## [Work to complete]
Omit images. Retype all entries verbatim.

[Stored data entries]
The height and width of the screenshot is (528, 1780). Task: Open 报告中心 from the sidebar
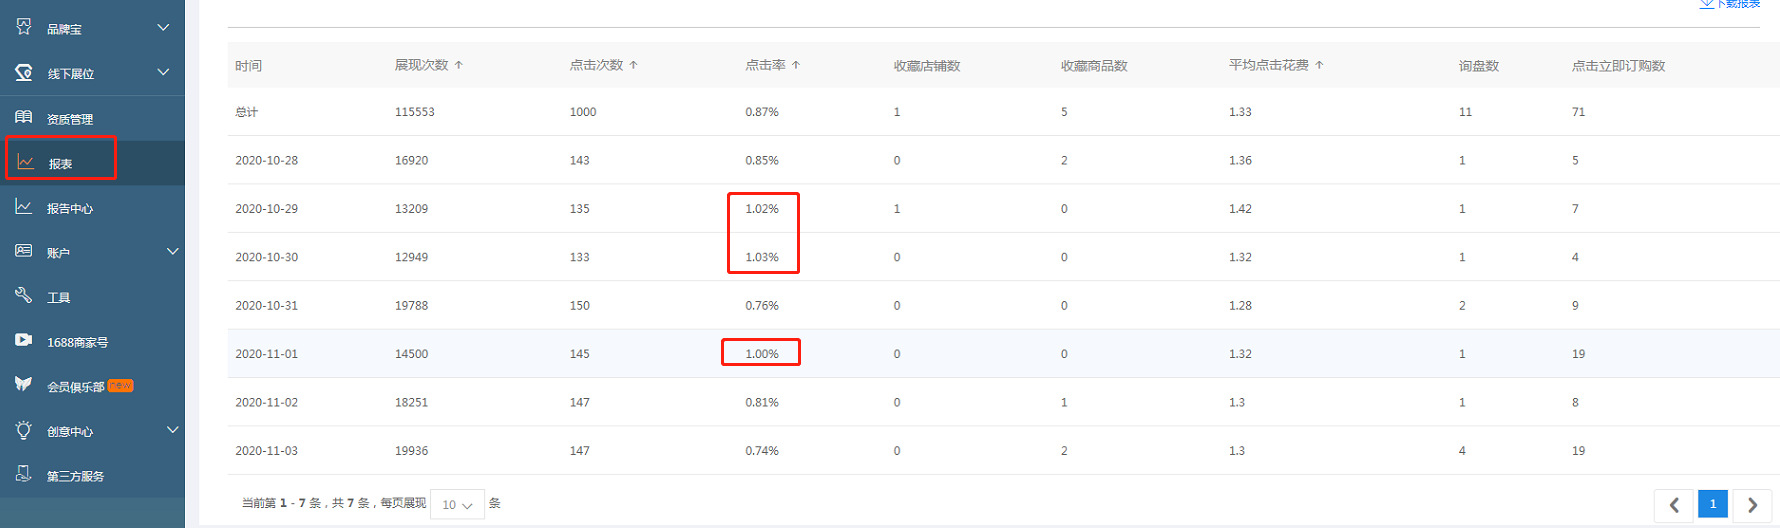[x=69, y=208]
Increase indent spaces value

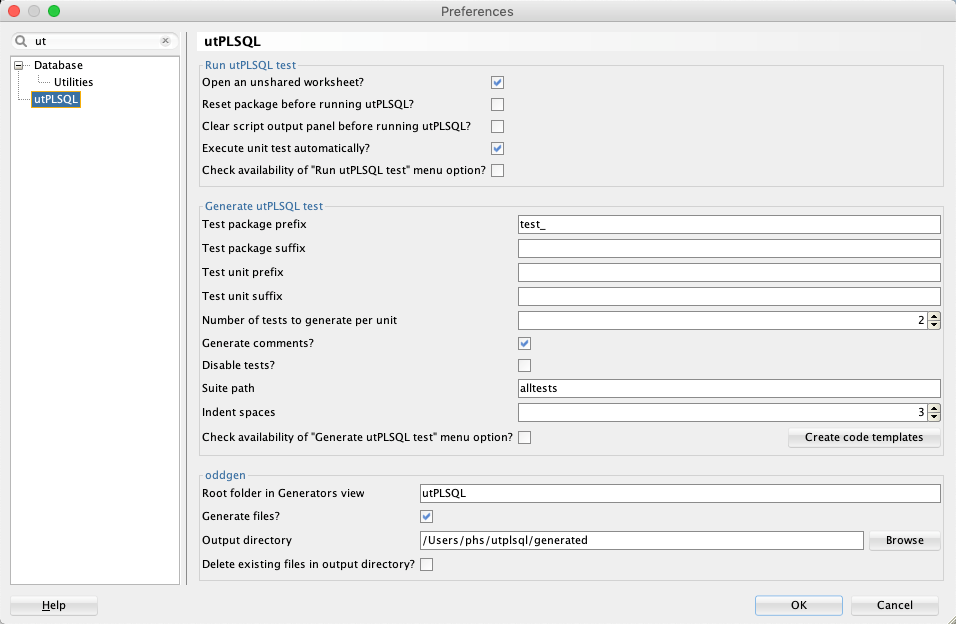[x=934, y=408]
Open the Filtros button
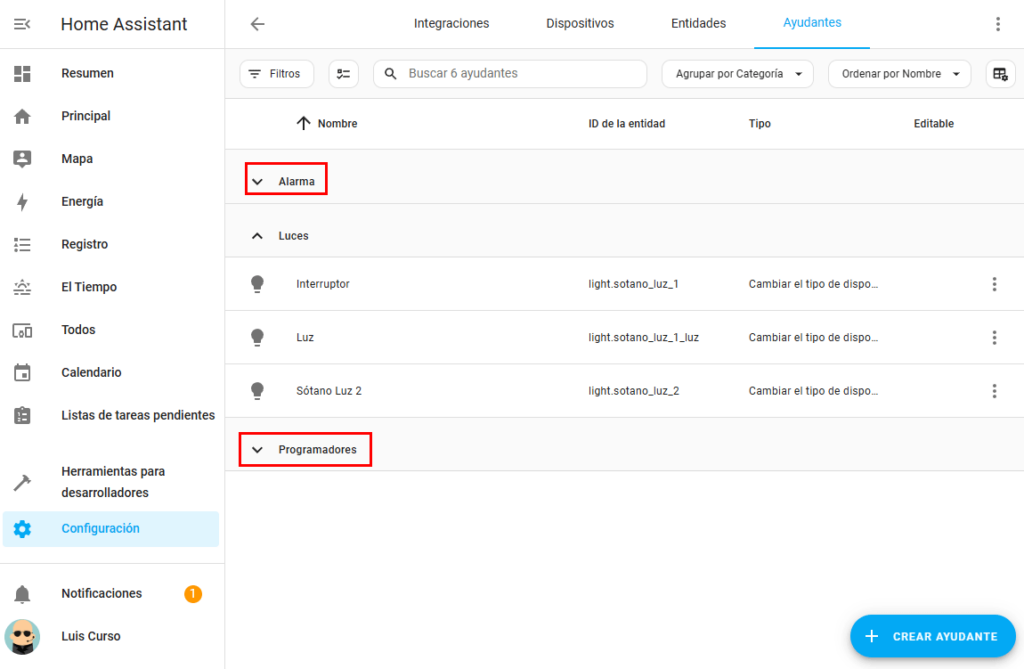 pos(275,74)
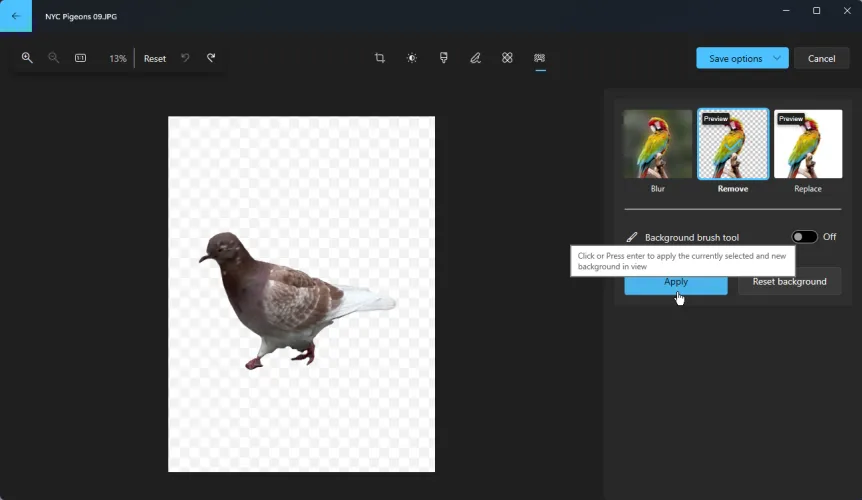The image size is (862, 500).
Task: Open the Erase tool
Action: coord(507,58)
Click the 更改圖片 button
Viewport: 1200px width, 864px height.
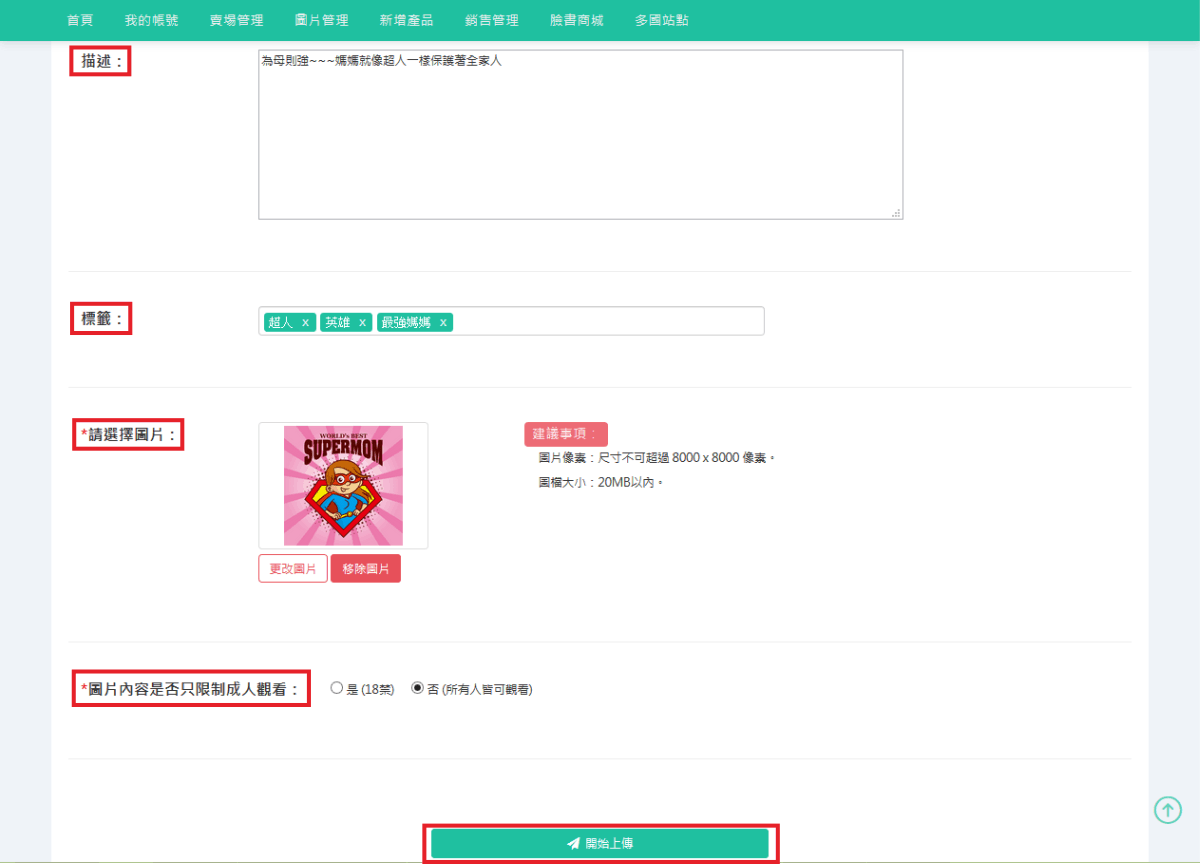coord(293,568)
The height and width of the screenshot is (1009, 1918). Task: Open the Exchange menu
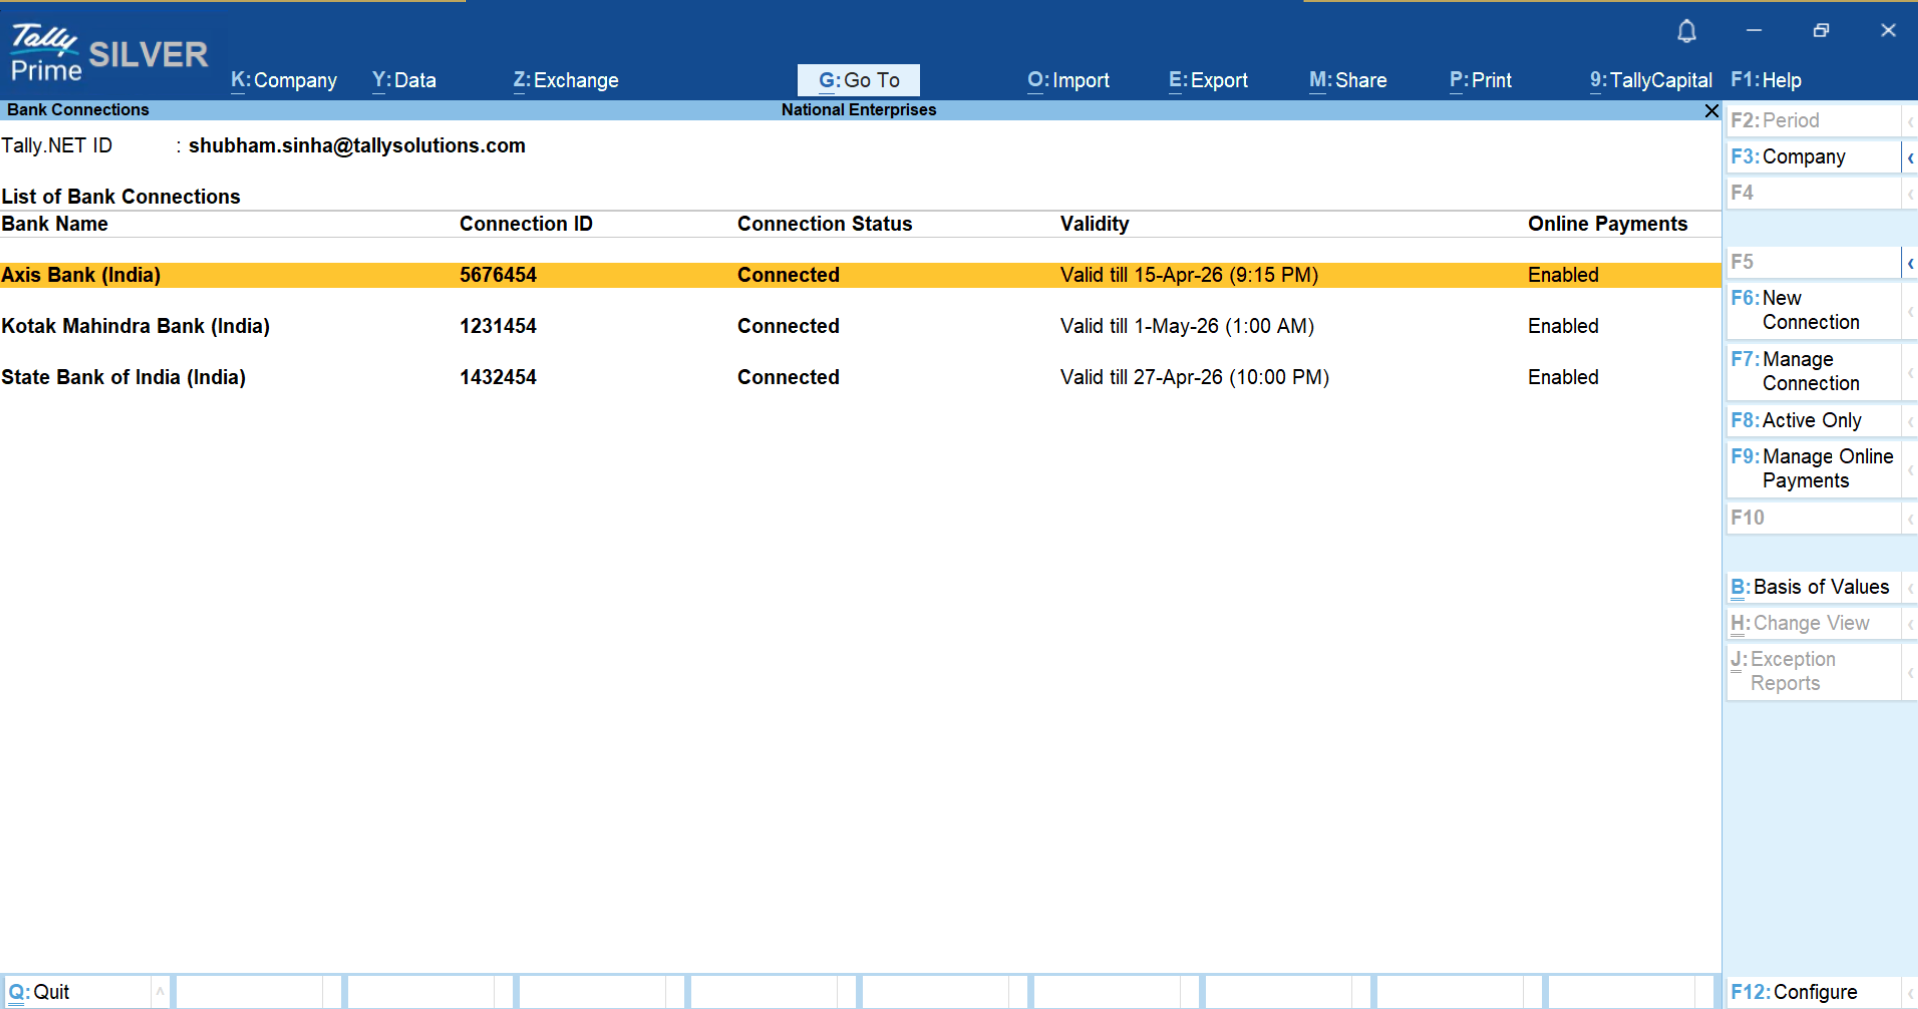click(x=566, y=80)
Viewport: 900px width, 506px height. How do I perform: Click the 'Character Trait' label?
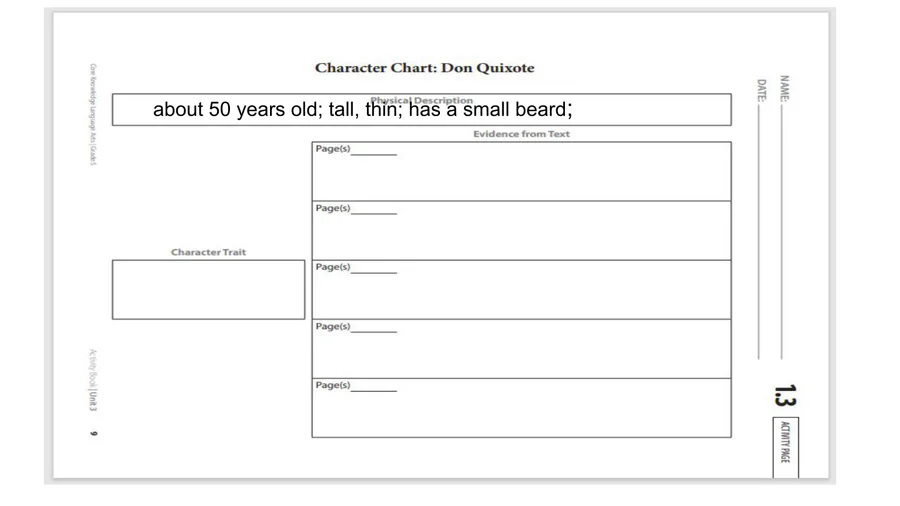pyautogui.click(x=208, y=252)
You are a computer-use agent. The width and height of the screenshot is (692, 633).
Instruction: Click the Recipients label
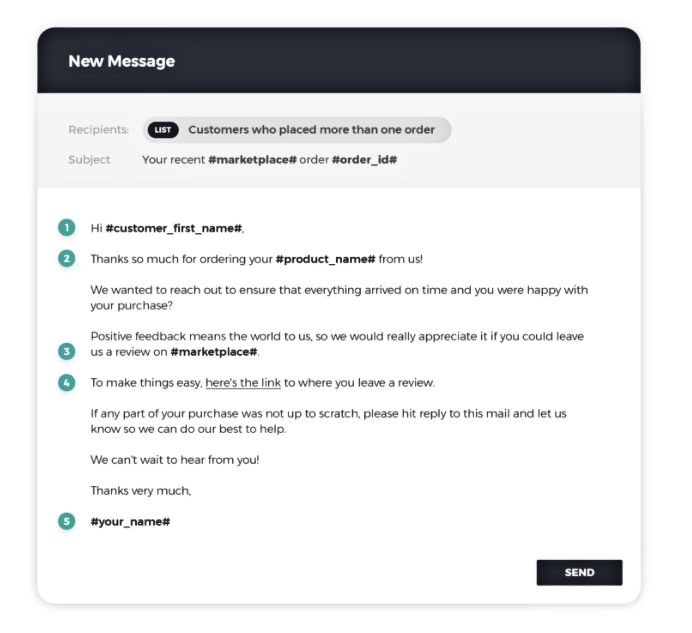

## [Answer for this exercise]
The height and width of the screenshot is (528, 1780). Task: Open 报告中心 from the sidebar
[x=69, y=208]
Increase indent spaces value

[x=934, y=408]
Open the Filtros button
 pos(275,74)
The image size is (862, 500).
Task: Open the Erase tool
Action: coord(507,58)
Click the 更改圖片 button
Viewport: 1200px width, 864px height.
coord(293,568)
The height and width of the screenshot is (1009, 1918). Task: Open the Exchange menu
click(x=566, y=80)
Viewport: 900px width, 506px height. How do I perform: Click the 'Character Trait' label?
pyautogui.click(x=208, y=252)
You are a computer-use agent. The width and height of the screenshot is (692, 633).
Instruction: Click the Recipients label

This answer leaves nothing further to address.